Josephine BUTLER

Josephine BUTLER

1828-1906, Militante féministe et réformatrice sociale

Josephine Butler, née Grey le 13 avril 1828 en Angleterre, décédée en 1906. Elle a mené de nombreuses luttes pour les droits des femmes et la moralité publique, deux causes qu’elle liait étroitement. Son militantisme est lié à sa foi chrétienne et à la condamnation du principe d’une double morale, qui pardonne à l’homme ce qu’elle condamne chez la femme. Elle défend l’idée que la femme est un être autonome, égal à l’homme. Elle prône une meilleure éducation des femmes. Elle est principalement connue pour son combat contre la prostitution, qu’elle considérait comme un esclavage. Cette lutte est à la fois une bataille politique, législative et une œuvre sociale. Butler crée des maisons d’accueil pour jeunes filles et femmes. En Angleterre, elle fonde en 1870 l’Association nationale des Dames. L’objectif prioritaire est alors de lutter contre les règlementations de la prostitution, introduites au XIXe siècle par de nombreux États européens dans le cadre de la lutte contre les maladies vénériennes. Ces lois permettaient un contrôle disciplinaire des prostituées – ou des femmes soupçonnées de prostitution – et étaient souvent appliquées avec arbitraire. Josephine Butler mène sa campagne par meetings et discours. Les conditions sont difficiles et le fait qu’elle parle de sexualité en public lui amène de violentes inimitiés. Son mari, qui partage ses opinions, fait face avec elle à la situation. Sous la pression, l’Angleterre finit par changer sa législation en 1886 : l’âge de consentement sexuel est relevé à 16 ans, les trafiquants et tenanciers de maisons closes sont passibles de peines.

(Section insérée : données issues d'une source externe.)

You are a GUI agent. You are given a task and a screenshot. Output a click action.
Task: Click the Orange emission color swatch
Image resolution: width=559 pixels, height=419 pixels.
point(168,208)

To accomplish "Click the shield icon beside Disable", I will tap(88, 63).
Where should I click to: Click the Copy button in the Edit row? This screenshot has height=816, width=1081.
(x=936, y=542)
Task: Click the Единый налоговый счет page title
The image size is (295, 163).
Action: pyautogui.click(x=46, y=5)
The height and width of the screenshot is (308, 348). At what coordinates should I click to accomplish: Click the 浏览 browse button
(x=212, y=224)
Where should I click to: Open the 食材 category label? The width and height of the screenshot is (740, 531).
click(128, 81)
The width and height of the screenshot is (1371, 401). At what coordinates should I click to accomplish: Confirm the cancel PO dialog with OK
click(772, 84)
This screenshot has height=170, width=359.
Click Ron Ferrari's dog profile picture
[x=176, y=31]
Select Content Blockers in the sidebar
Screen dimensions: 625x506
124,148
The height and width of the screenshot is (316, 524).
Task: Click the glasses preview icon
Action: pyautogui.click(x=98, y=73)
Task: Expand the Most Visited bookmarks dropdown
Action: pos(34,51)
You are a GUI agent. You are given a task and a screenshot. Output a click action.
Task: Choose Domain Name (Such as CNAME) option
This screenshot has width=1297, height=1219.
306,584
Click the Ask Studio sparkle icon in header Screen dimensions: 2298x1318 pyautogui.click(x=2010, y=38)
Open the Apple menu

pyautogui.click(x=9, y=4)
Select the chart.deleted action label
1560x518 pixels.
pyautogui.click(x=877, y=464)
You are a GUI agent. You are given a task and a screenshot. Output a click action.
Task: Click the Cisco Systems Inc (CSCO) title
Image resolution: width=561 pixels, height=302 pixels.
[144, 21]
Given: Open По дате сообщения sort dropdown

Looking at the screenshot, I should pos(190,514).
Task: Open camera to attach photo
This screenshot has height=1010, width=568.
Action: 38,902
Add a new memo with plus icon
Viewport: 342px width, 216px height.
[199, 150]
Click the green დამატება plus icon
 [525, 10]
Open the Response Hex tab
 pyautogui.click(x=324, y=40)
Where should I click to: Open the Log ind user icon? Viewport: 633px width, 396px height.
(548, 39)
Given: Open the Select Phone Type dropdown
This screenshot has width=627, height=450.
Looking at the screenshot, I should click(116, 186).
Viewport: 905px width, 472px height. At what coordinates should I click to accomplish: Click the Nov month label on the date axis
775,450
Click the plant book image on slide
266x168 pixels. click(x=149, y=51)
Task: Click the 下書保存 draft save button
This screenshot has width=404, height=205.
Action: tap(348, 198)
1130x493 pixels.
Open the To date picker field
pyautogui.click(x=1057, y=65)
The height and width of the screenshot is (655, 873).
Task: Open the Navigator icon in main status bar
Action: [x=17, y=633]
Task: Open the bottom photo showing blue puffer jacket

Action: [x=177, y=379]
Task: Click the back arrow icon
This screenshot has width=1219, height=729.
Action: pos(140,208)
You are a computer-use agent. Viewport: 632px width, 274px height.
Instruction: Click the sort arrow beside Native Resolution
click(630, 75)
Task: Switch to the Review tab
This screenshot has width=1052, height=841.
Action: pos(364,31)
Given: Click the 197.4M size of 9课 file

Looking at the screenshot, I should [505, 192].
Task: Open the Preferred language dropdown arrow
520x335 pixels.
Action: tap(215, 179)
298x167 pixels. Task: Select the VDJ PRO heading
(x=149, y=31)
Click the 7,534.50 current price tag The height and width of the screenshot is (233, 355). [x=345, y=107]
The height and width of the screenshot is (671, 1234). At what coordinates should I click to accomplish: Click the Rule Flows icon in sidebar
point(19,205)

Des mouvements du même type émergent dans tous les pays occidentaux contre les législations et pour l’interdiction des maisons closes. Le but est avant tout d’interdire l’exploitation sexuelle et la traite des femmes et des jeunes filles. Josephine Butler voyage en Europe pour coaliser les forces. Elle rédige des dizaines de livres et de pamphlets. Elle vient très régulièrement en Suisse et en particulier à Genève pour mener ces combats. Elle contribue à fonder à Genève en 1875 la Fédération abolitionniste internationale pour lutter contre la prostitution règlementée et contre le trafic de femmes. Elle a fortement marqué le féminisme genevois et était liée aux militantes du canton, telle Marie Goegg-Pouchoulin. À sa mort, elle reste, dans la mémoire du mouvement, une pionnière importante pour son engagement et pour ses principes, même si ses stratégies politiques ne sont pas partagées par tous les courants féministes et que la morale puritaine qui préside à son combat contre la prostitution est, depuis, largement contestée.